You spend so long worrying about endings that when you finally get there it feels too brief. Like the end never lives up to all the work you put in to get that far. End of the school year, or end of a big coursework project. End of a relationship. It feels epic, and dramatic, and important while you're in it, and then it simply stops, and is no more, and that's that, and you just gotta keep on going.

Well, this wasn't anything like any of that.

It began early.

Dawn woke me, early morning sun peeking through the blinds. This was immediately surprising as I hadn't expected to be able to sleep and had spent what seemed like hours lying awake on my bed, staring at the moon glow on the ceiling and wondering how my life had led to this one moment.

I'd never been more than an armchair political observer. And I didn't take a seat very often. Politics was never my thing, and keeping an eye on what was happening always took too much time. If other people brought something to my attention then, sure, I'd sign a petition and make some grumbly noises in a bar to my friends. But I never actually did anything, and I was fine with that. I liked to think I had an opinion on how we were all ruled by the wings and how squamata were expected to just toe the line and join the military, but it was never a conviction strong enough for me to, you know, take action.

Then again, a squamata still in school wasn't super common. Most people I knew born on my genodate had already quit education to go bite people overseas somewhere. So maybe that was a statement in itself.

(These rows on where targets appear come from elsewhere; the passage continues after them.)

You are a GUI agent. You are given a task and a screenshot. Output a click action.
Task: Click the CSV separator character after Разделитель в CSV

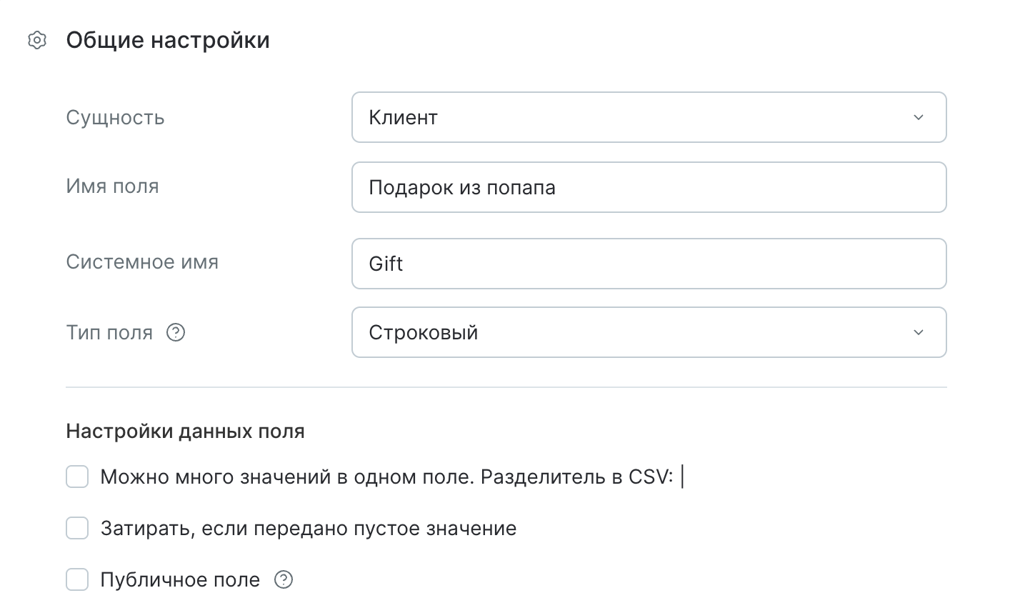coord(684,475)
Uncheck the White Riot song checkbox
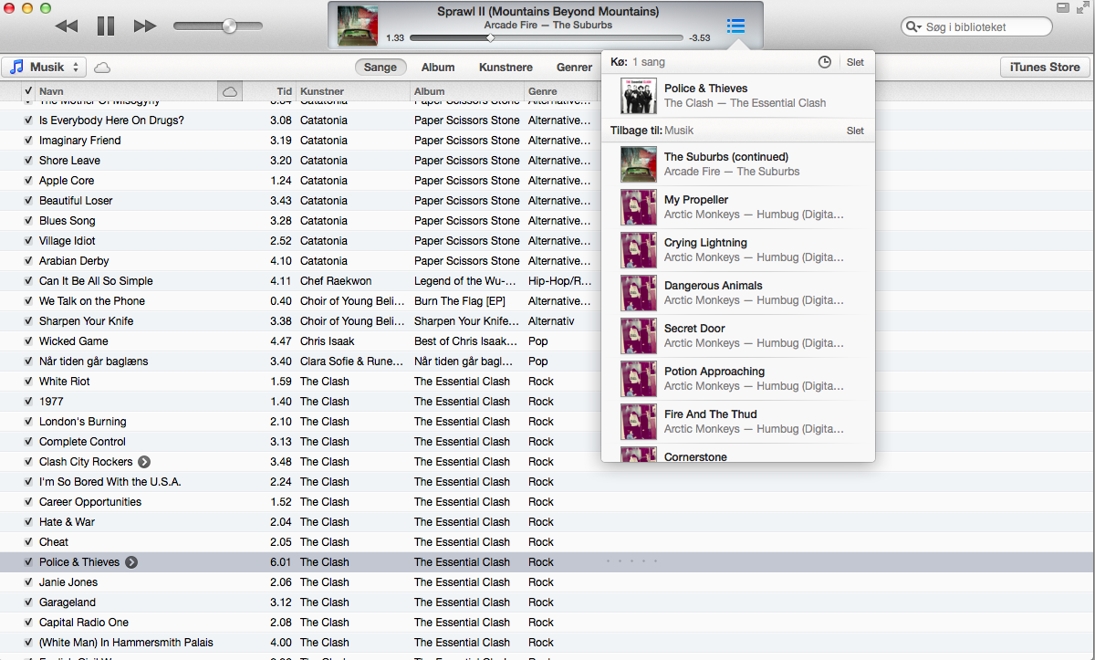This screenshot has height=660, width=1095. click(x=28, y=382)
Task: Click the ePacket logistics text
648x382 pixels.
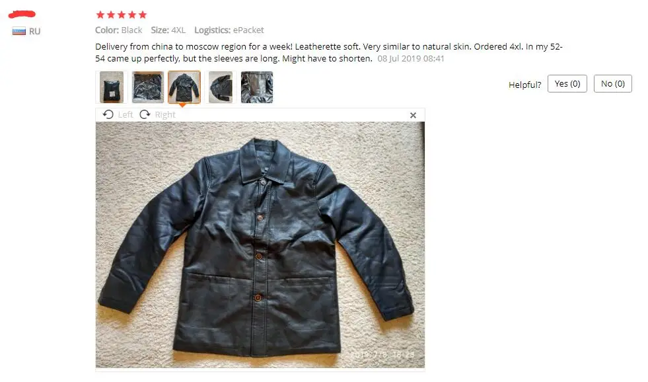Action: click(248, 30)
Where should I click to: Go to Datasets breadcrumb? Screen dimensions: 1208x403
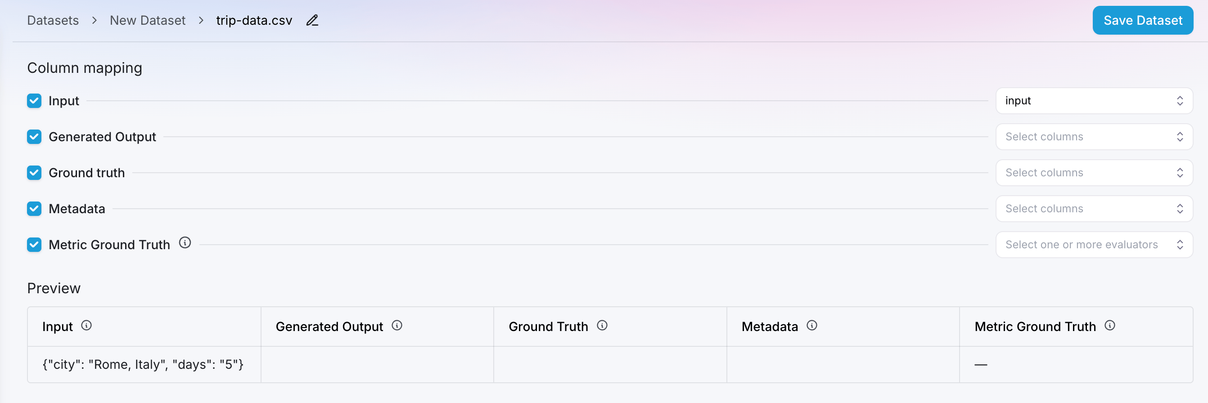pyautogui.click(x=53, y=21)
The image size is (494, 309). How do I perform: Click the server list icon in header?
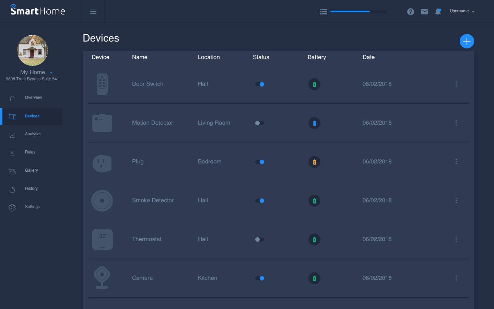tap(323, 12)
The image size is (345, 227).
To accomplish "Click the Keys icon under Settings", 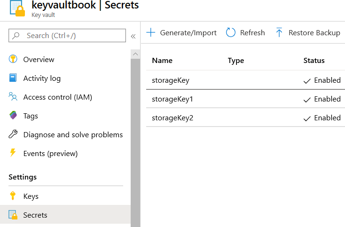I will [x=13, y=196].
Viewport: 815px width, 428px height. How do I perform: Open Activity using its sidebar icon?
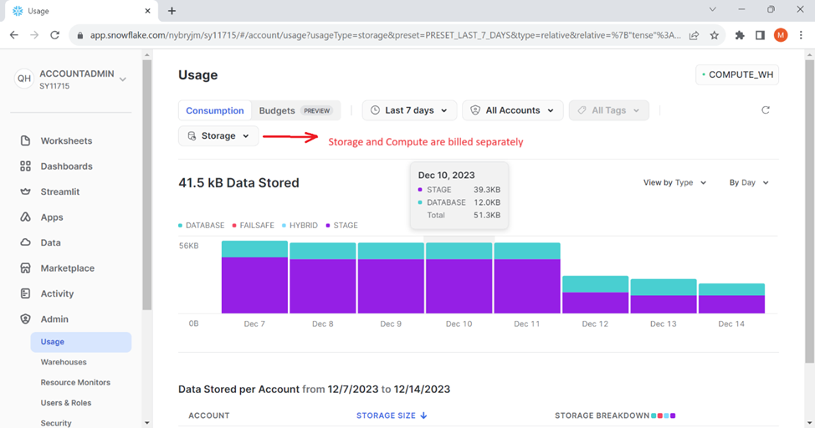25,293
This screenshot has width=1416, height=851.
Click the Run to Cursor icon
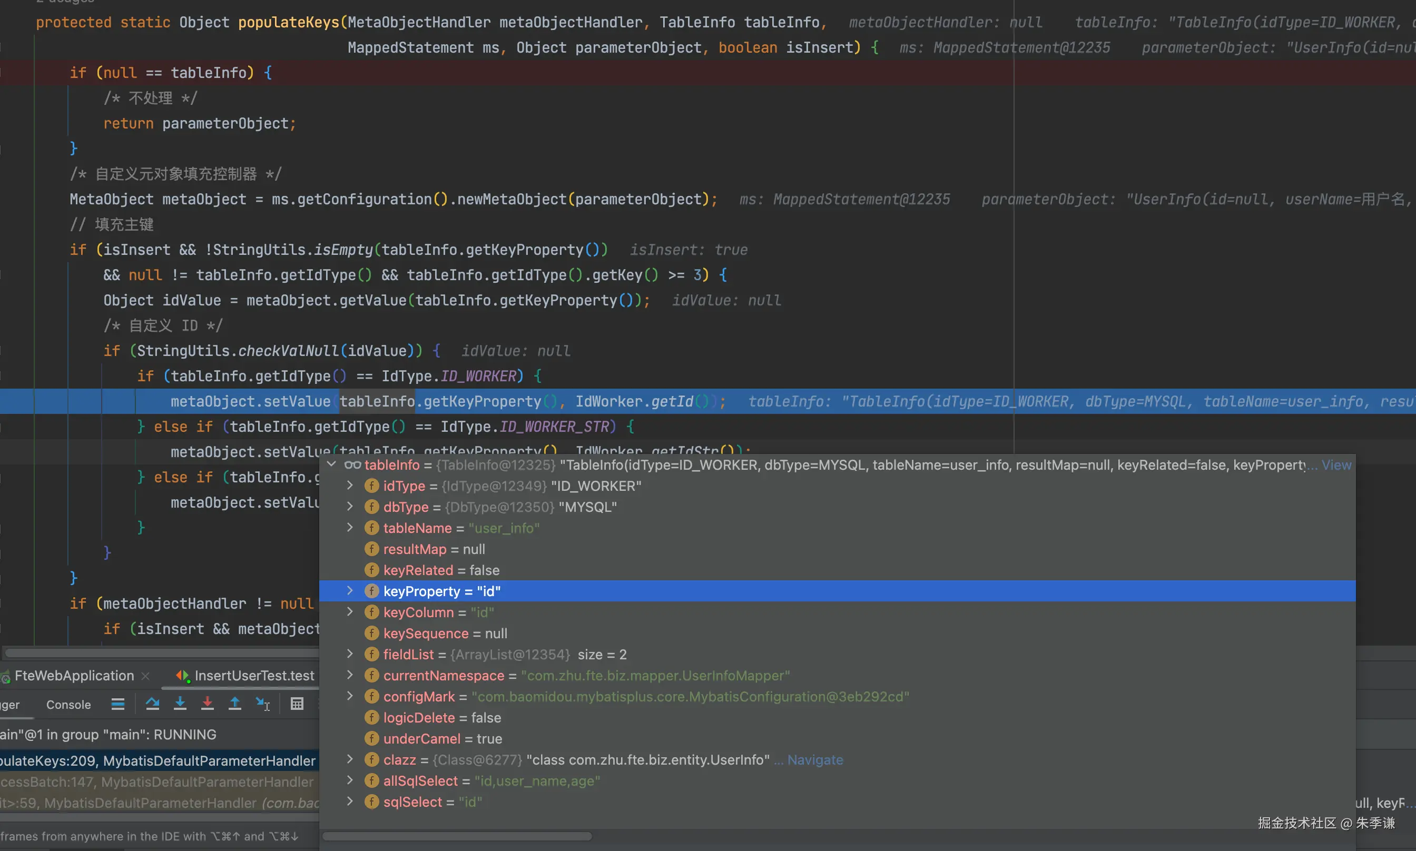pos(263,704)
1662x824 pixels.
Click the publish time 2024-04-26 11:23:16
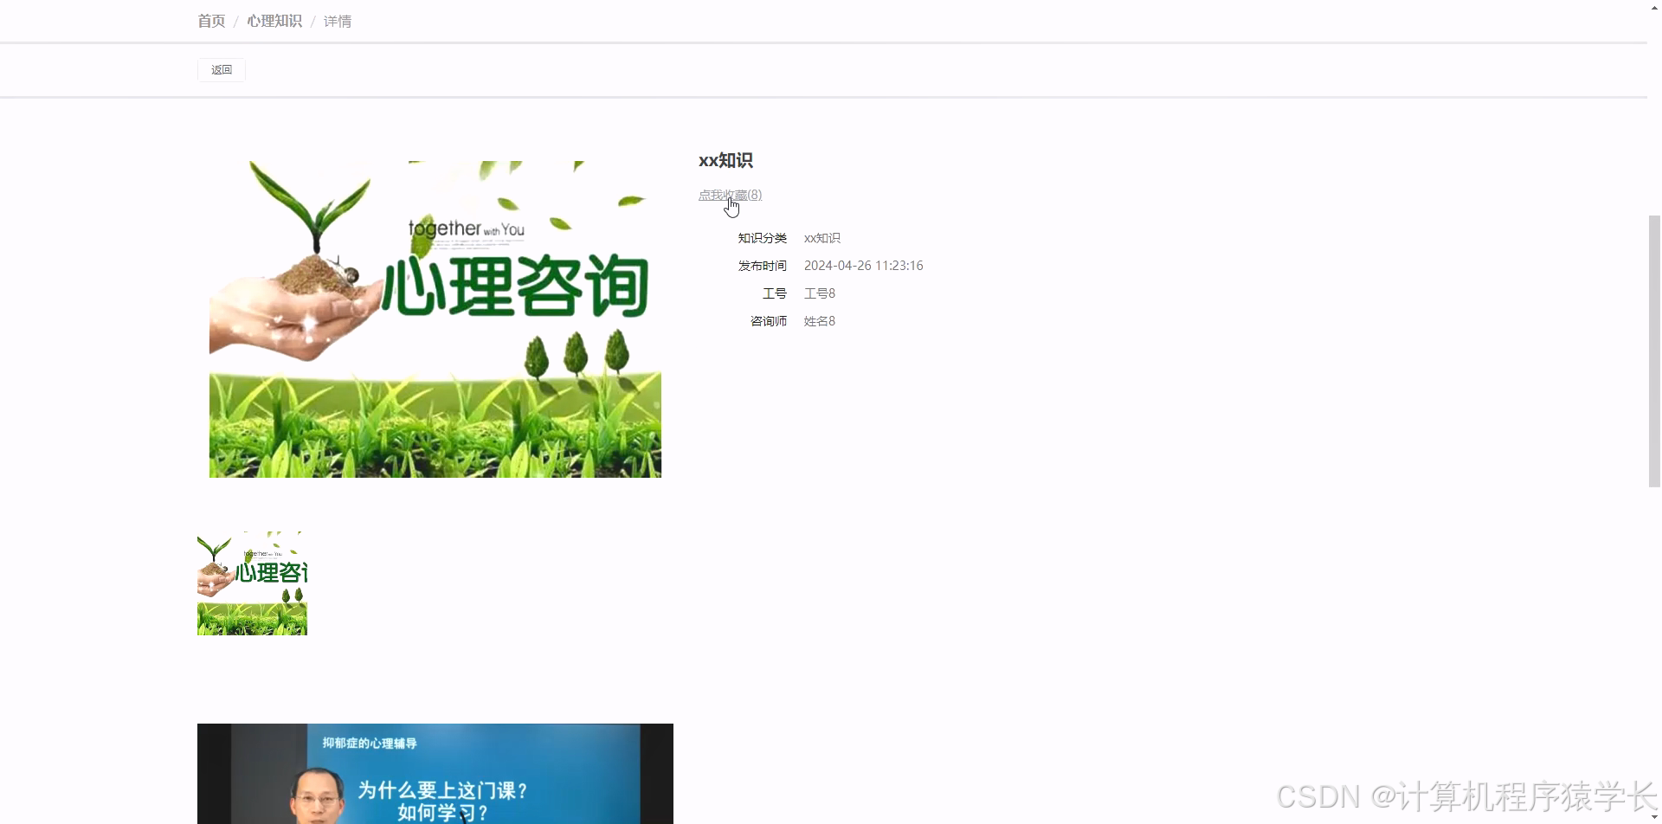[x=863, y=265]
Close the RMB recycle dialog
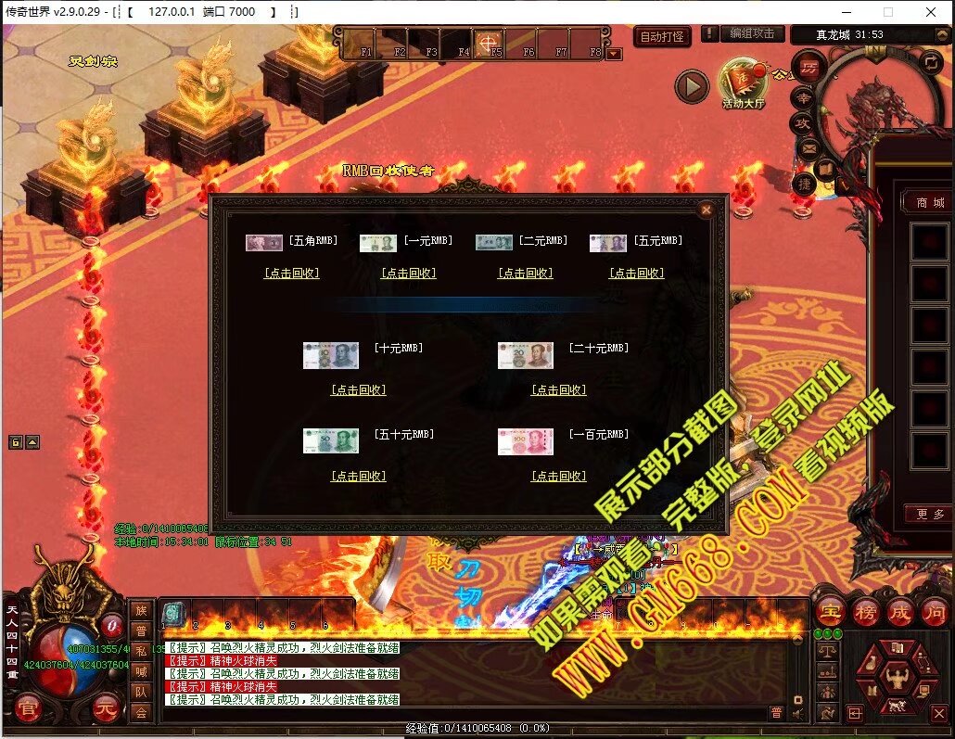 [x=707, y=210]
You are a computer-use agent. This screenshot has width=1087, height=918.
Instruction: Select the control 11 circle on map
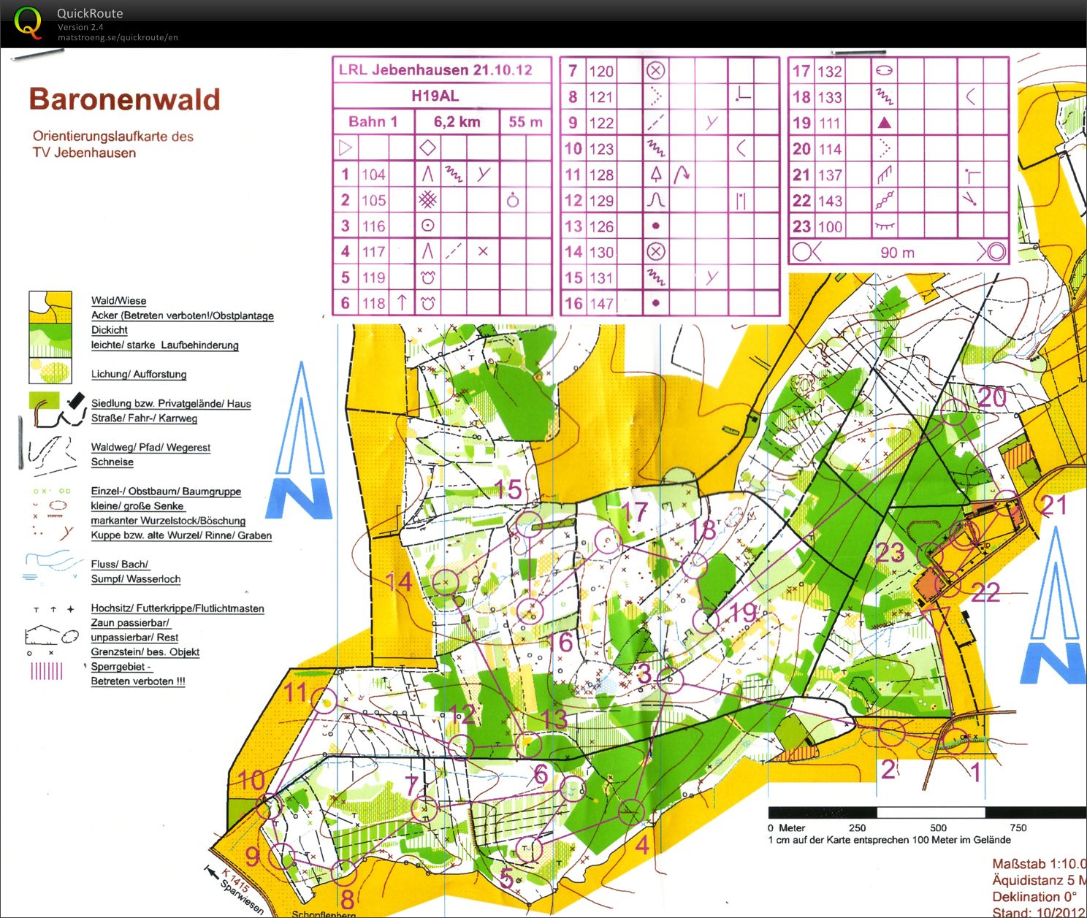324,700
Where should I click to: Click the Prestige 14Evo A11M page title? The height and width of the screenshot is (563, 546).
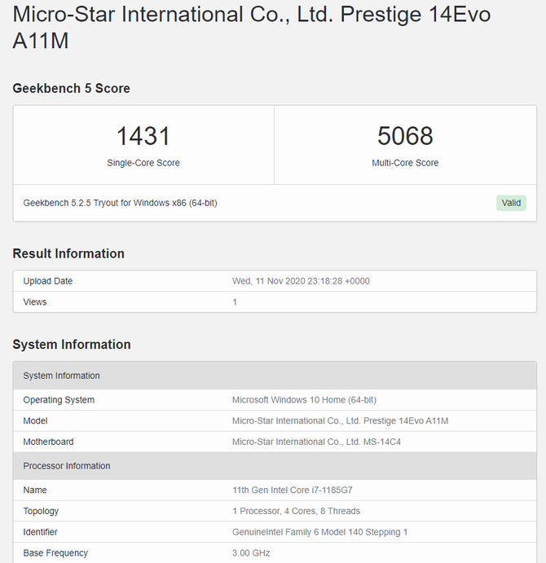pyautogui.click(x=252, y=28)
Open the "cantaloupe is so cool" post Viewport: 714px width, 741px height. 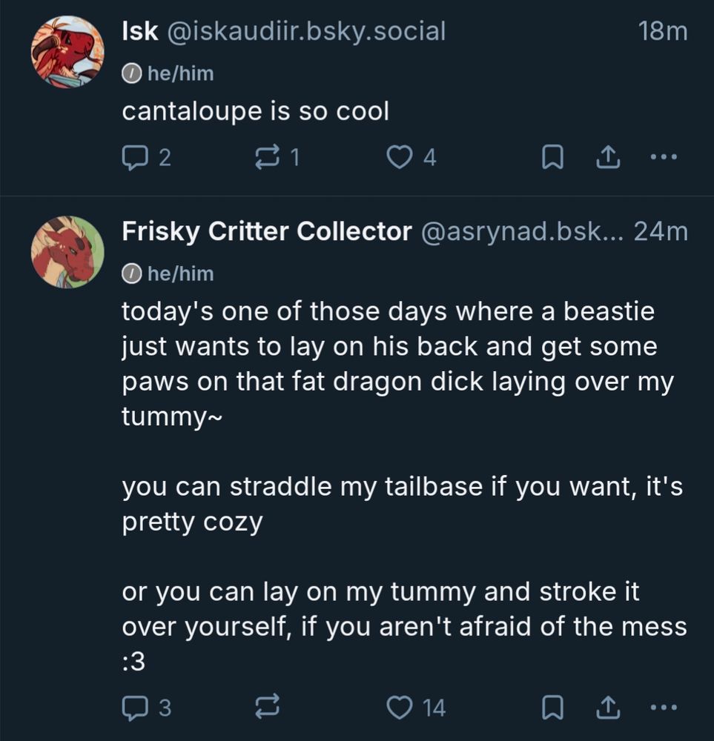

Yet here I was, about to make a speech in the capital to anybody who would listen, about the most heretical, revolutionary concepts. Presuming I wasn't back in jail by the end of the day, after this I was done, and even if everything went as planned, all I wanted to do afterwards was disappear. Go back to being Kay. Make up for lost time.

Pulling apart two slats with my fingers, I looked out at the street, still mostly in shadow. There were people milling about, more than you'd expect for the time of day. They had a direction about them, as they sauntered in a faux-casual kinda way past the house and towards the Aviary gardens.

"Shit," I said.

Marv made sure I had some breakfast. I didn't want anything but he insisted, which probably was a good move.

"How you feeling?" he asked.

I moaned a little and thought about dunking my head in my cereal. "I'm yo-yoing between being on the verge of a panic attack and the calmest I've ever been. Like, as if this is my destiny, or something."

"This is your destiny," Cal announced, entering the room and pouring himself a glass of juice. "Think about it," he said, noting our expressions. "For centuries Earth has been manipulating us. Our genetic make-up is entirely controlled by them. Society and culture is manufactured and restricted so that we're what they want us to be. Did you know they have a television channel all about Locque, except it's presented like a fictional show?"

I did not know that. It didn't surprise me, though.

"Point is, they've created this moment. You are, literally, designed to do what you do. I mean, it's not the design they intended, but it still sounds like destiny. And look at me - I'm the exact perfect change agent for this world. I'm custom built to change everything."

Marv laughed. "Yeah, well, they clearly didn't put any humble into your DNA."

We waited. An hour, then two. More and more people streamed past our shuttered windows and word came in from across town that the same was happening everywhere. There was a mass movement of people through the city, converging on the park. And it wasn't just Perlyn citizens - we're talking people from way off, all around the country and beyond.